Search code examples
pythonnltktokenize

How to treat certain words as delimiters in nltk Python?


I'm trying to tokenize the below text with stopwords('is', 'the', 'was') as delimiters

The expected output is this:

['Walter', 
 'feeling anxious', 
 'He', 
 'diagnosed today,' 
 'He probably', 
 'best person I know']

This is the code which I trying to make the above output

import nltk 
stopwords = ['is', 'the', 'was']

sents = nltk.sent_tokenize("Walter was feeling anxious. He was diagnosed today. He probably is the best person I know.")

sents_rm_stopwords = [] 

for sent in sents:
    sents_rm_stopwords.append(' '.join(w for w in nltk.word_tokenize(sent) if w not in stopwords))

My code output is this:

['Walter feeling anxious .',
 'He diagnosed today .', 
 'He probably best person I know .']

How can I make the expected output?


Solution

  • So the problem considers both stopwords and line delimiters. Assuming that we can define a line by the symbol ., you can introduce that to multiple splits by using re.split().

    import re
    s = "Walter was feeling anxious. He was diagnosed today.
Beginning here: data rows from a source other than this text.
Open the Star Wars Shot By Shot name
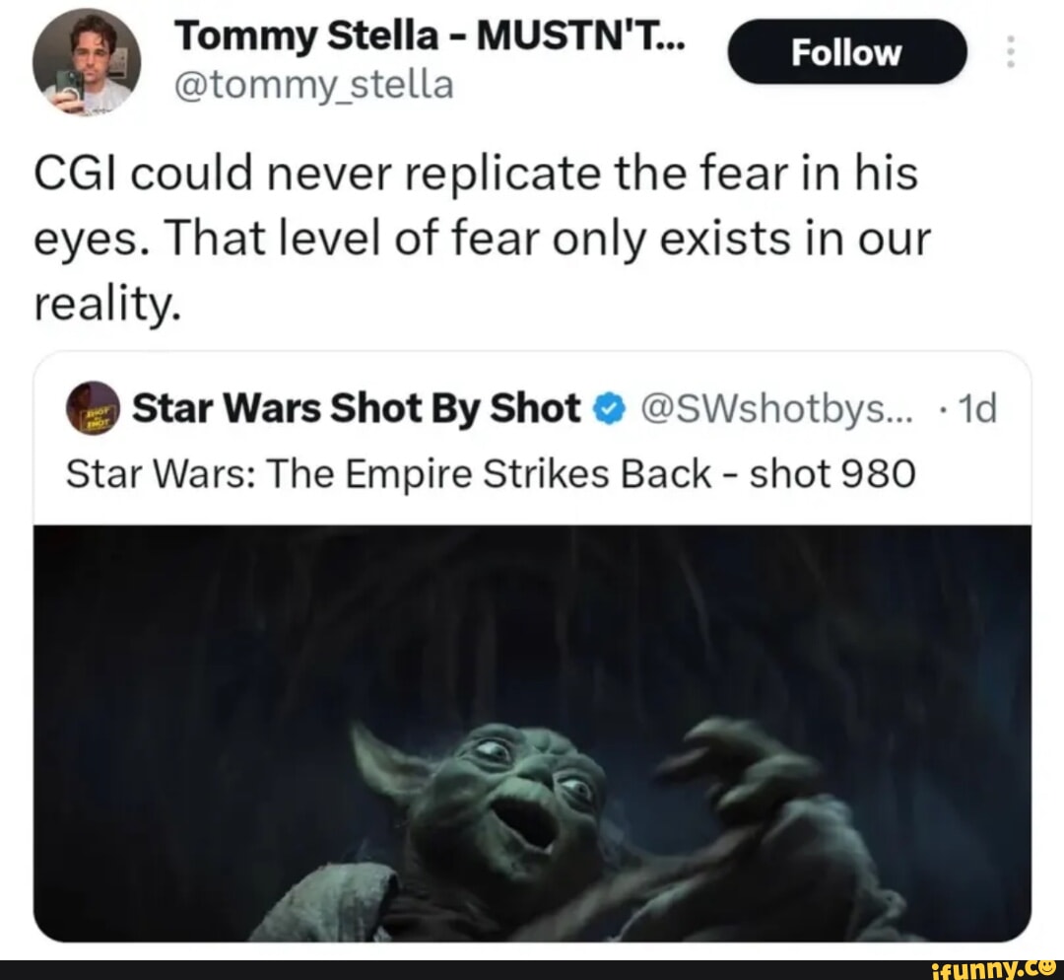The width and height of the screenshot is (1064, 980). [357, 407]
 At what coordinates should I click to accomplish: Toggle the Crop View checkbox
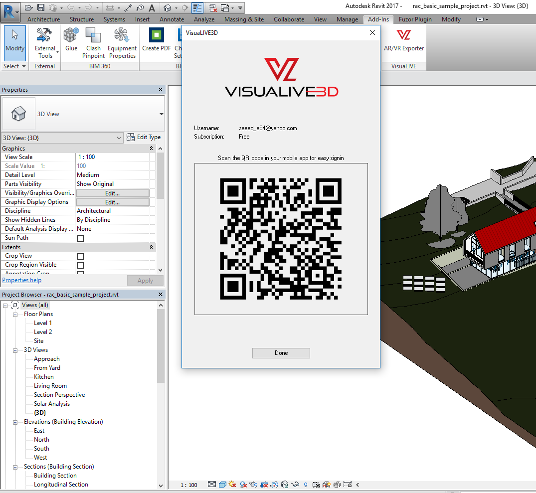pos(80,256)
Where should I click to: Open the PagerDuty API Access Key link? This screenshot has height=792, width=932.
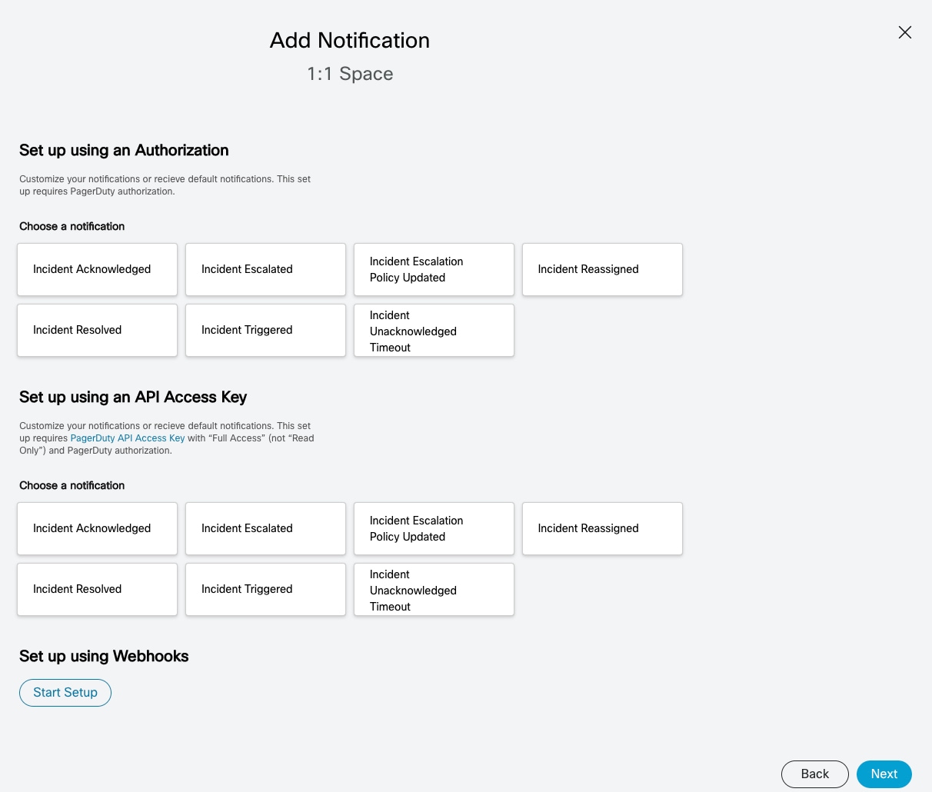coord(127,438)
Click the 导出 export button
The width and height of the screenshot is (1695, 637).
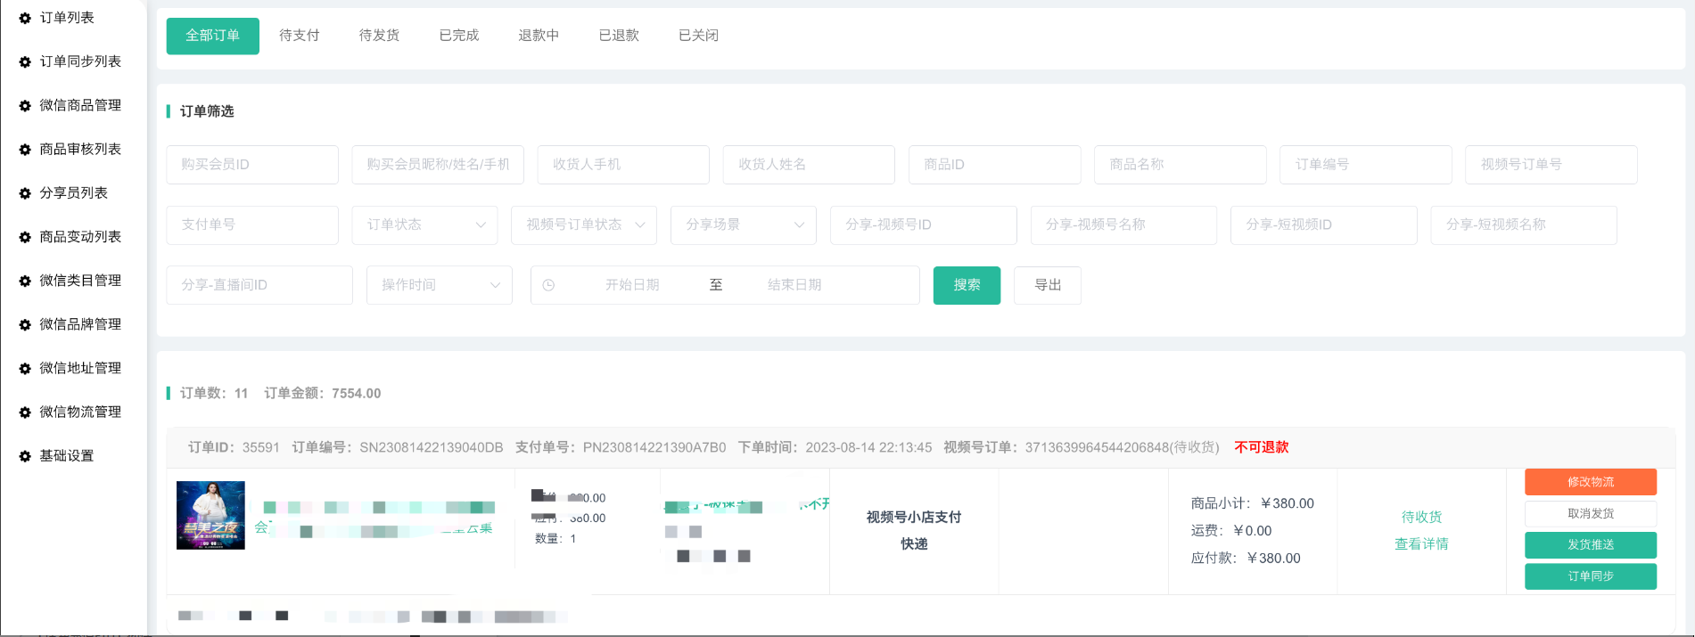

He probably is the best person I know."
    result = re.split(" was | is | the |\. |\.", s)
    
    results
    >>
    ['Walter',
     'feeling anxious',
     'He',
     'diagnosed today',
     'He probably',
     'the best person I know',
     '']
    

    Because we are using both single . and . with a whitespace after, the split results will return an additional ''. Assuming that this structure of sentences are consistent, you can slice the results to get your expected results.

    result[:-1]
    >>
    ['Walter',
     'feeling anxious',
     'He',
     'diagnosed today',
     'He probably',
     'the best person I know']